▸ **WHAT NEEDS TO BE DONE**:
Reproduce the data below line for line, omitting the pictures.

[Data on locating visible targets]
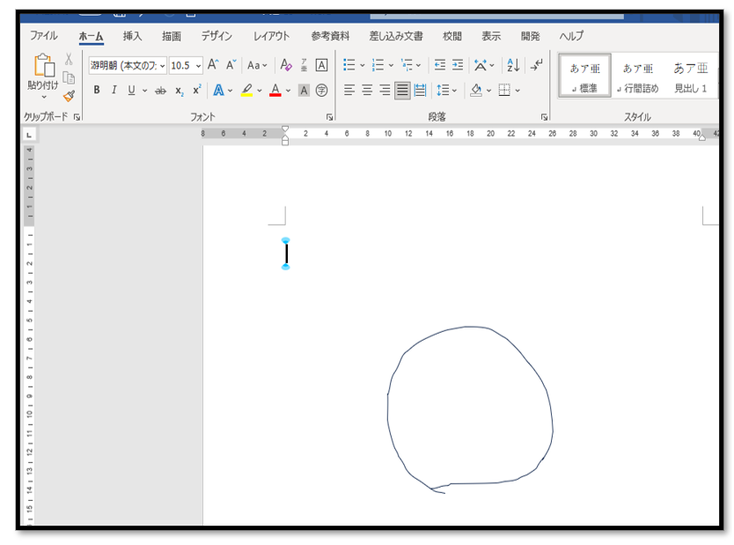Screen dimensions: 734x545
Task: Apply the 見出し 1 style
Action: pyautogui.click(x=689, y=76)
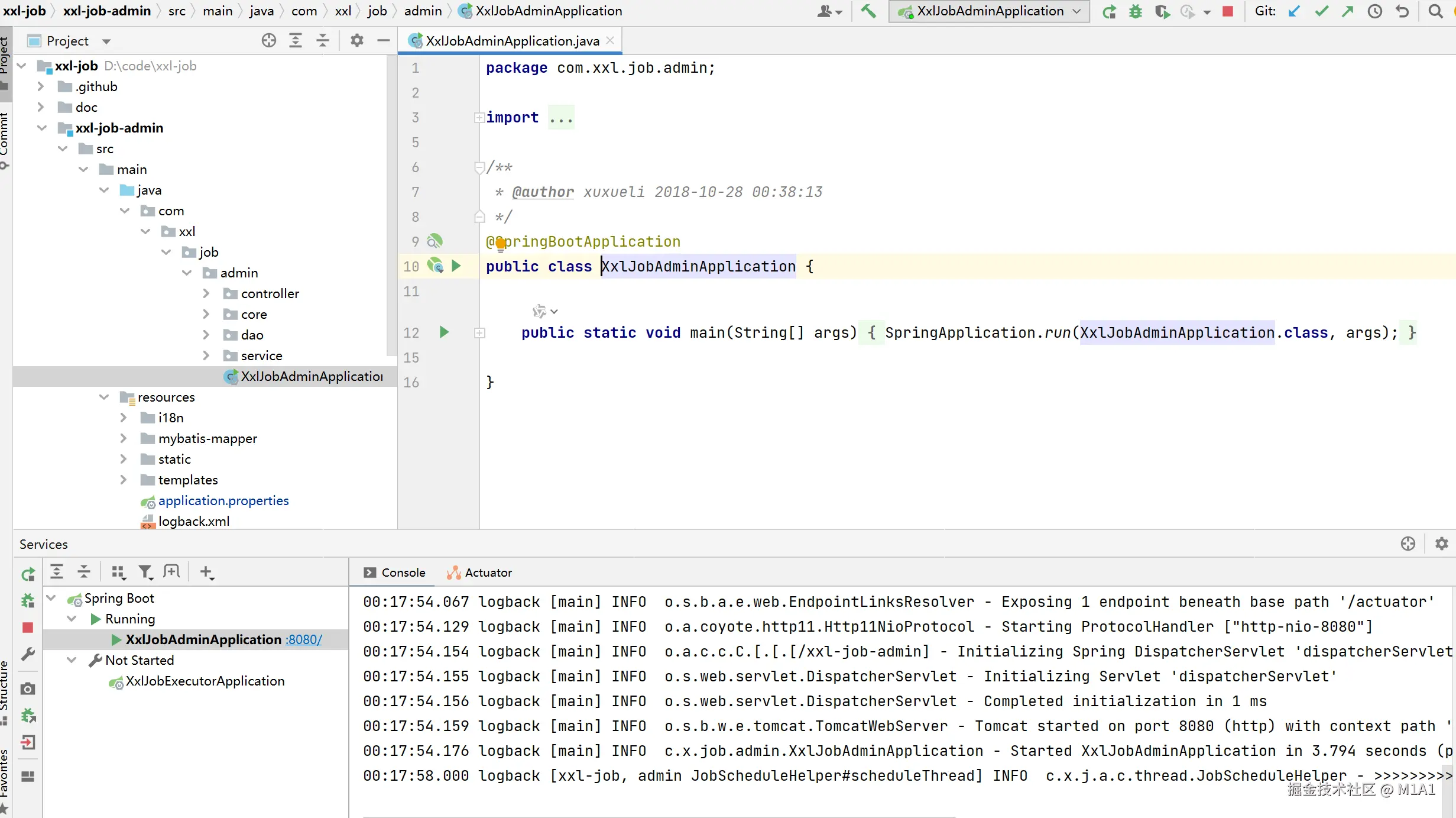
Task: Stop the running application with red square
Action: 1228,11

▸ **WRITTEN RESPONSE**:
Screen dimensions: 734x545
Task: Apply the 見出し 1 style
Action: pyautogui.click(x=689, y=76)
Task: Stop the running application with red square
Action: 1228,11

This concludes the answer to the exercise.